Top 5 Mistakes I Made as RPA Developer and Common Pitfall
1. When Everything Seems too Easy
My first impression when I first hands on a RPA Tool, everything seems so easy because of the drag and drop features, pre-built functions, puzzle like building blocks that allow you to construct a sequence of actions just at your fingertips. The creator of these tools made it so easy to implement and deploy automation, this causes a lot of headaches and technical debts down the road if we do not do our homework to have a full understanding of what we are trying to automate and what control are needed in-place.
2. Rush into RPA
Due to the hype related to RPA technologies. When we first started to adopt RPA in our company oftentimes we made a huge mistake calculating ROI by just using 'Current Time Spent' minus 'Future Time Spent' without really think and consider about infrastructure and cost of maintenance. This often due to our team rushing to build up momentum, wanted to prove the capabilities of the tool and most importantly to get buy in from upper management. But realistically most of the current processes is not ready, ended up the team is spending more time maintaining the bot than the manual process.

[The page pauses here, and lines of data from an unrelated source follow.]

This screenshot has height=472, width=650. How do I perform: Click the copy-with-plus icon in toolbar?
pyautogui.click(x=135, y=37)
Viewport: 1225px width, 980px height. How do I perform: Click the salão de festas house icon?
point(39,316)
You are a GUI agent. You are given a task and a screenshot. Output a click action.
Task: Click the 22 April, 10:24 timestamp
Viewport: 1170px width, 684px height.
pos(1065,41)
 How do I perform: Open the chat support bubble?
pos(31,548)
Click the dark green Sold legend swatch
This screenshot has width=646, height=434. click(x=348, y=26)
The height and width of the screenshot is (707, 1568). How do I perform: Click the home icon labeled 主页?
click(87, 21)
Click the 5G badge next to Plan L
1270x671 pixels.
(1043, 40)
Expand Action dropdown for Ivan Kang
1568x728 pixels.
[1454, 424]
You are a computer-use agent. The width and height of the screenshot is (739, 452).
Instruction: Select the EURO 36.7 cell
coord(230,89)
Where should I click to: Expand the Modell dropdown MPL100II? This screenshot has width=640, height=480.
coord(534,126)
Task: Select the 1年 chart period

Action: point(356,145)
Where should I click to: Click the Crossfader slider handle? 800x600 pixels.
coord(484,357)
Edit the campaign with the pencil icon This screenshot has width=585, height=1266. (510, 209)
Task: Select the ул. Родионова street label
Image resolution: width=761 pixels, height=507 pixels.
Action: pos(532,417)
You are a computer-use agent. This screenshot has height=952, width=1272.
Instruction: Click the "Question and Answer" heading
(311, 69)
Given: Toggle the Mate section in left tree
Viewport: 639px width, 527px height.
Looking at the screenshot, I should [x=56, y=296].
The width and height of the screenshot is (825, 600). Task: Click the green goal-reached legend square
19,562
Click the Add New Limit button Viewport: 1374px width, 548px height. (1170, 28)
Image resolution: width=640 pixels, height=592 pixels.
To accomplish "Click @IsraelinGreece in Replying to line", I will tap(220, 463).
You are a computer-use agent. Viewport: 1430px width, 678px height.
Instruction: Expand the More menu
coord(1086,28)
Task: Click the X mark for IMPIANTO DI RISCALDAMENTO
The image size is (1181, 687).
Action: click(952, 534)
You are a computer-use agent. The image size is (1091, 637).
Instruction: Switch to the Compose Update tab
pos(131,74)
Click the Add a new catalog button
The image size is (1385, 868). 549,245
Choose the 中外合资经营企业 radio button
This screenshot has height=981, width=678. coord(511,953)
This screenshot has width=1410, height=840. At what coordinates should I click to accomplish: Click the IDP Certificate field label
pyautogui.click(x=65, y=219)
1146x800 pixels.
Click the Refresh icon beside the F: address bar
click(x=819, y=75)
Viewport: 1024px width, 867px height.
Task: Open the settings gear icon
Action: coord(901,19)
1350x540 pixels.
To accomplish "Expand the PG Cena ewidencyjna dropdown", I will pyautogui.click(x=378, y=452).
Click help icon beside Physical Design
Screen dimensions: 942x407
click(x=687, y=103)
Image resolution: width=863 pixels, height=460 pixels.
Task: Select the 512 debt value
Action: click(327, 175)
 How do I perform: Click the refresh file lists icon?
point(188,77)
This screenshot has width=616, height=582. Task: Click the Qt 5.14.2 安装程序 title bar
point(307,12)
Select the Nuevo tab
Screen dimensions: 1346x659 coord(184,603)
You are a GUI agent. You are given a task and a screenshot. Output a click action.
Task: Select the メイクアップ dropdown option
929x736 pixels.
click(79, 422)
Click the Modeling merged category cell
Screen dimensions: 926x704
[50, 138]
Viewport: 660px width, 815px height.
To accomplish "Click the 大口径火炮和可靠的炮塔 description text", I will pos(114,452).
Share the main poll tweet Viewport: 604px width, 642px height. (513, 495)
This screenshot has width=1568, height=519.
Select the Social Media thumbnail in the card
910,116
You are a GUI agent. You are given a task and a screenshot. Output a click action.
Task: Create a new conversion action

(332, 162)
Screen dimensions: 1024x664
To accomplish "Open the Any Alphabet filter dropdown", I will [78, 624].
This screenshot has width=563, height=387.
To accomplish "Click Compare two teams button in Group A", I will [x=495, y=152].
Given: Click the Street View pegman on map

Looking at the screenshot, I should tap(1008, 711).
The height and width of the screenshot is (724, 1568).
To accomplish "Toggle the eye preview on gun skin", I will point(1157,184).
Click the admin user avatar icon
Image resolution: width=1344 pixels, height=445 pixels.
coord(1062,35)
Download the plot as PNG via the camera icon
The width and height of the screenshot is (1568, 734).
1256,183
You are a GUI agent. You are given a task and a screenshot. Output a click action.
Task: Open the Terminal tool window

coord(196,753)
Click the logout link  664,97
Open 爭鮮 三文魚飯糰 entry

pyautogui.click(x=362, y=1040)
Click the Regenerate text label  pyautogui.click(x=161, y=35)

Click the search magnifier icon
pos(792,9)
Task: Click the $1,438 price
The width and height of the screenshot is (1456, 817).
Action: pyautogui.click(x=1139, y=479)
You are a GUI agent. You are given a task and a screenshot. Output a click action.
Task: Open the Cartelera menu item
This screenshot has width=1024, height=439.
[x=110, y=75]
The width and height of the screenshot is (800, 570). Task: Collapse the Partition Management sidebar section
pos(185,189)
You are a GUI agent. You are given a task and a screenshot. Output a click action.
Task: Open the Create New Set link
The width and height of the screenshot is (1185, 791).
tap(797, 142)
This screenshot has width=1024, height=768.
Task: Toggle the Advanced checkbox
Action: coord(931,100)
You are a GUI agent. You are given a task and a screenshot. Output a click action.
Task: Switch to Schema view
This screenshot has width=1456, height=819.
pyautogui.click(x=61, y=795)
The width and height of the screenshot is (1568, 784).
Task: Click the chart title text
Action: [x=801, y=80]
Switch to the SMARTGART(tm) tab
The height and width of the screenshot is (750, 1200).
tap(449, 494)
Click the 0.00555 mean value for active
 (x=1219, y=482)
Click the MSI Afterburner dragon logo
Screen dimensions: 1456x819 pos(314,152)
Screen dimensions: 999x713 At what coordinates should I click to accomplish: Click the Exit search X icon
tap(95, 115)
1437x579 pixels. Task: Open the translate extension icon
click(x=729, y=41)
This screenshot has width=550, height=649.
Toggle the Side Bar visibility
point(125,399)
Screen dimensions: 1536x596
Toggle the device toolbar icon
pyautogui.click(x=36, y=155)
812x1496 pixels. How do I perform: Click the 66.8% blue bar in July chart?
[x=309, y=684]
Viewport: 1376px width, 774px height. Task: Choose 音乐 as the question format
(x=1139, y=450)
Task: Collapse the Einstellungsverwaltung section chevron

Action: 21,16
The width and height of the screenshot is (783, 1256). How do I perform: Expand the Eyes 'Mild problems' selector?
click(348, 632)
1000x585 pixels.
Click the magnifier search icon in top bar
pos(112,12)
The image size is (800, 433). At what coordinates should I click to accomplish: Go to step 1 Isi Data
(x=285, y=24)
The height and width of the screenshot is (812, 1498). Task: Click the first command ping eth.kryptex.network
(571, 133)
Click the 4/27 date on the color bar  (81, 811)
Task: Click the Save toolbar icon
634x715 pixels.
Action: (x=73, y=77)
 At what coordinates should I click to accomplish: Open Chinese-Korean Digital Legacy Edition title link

3. No everyone can do it well
Too naive to think that everyone can use the tool that have been offered. Business user often been asked to attend RPA course and started to automate some of their task. Unfortunately, most of these automation developed were not properly tested, and assume everything is been taken care automatically. We normally started off working on the "Happy Path" without considering the scenario that are usually more complicated than that. These could be variant of an input or the input can be in a different format that you expect. RPA can complete your job 10x faster, but also can create mistake 10x faster.
4. Just focus on building and Robots are ready, set and forget
From day one of deploying our first bot, not a single bot can be set and forget. Bot needed to be manage operationally and maintained. We have made mistakes for not properly documenting and communicating automated process with business SMEs. When a bot breaks, no-one will know how to recover the process and leads to unnecessary over-time to figure what had happen and what needed to be done.
On the other hand, due to rapidly changes in business requirements, system upgrade and process changes have causes us lots of bot down-time. Getting involvement of IT and Business SMEs and knowing these changes before hand could reduce unnecessary over-time trying to fire fight to get your bot up and running again.
5. Failing to Scale, not building for scalability
After 3 years of RPA experience. Started to feel the impact of not building for scalability. Most of our solutions were built in silo mode rather than enterprise-wide. We are much now spending a lot of time re-visiting our solution, re-designing our bots.
Another mistake which was choosing the right candidate processes for RPA, we had wrong thinking about using automation as a quick fix which now end up deploying multiple bots which are doing similar job while ideally they could be designed as a single bot.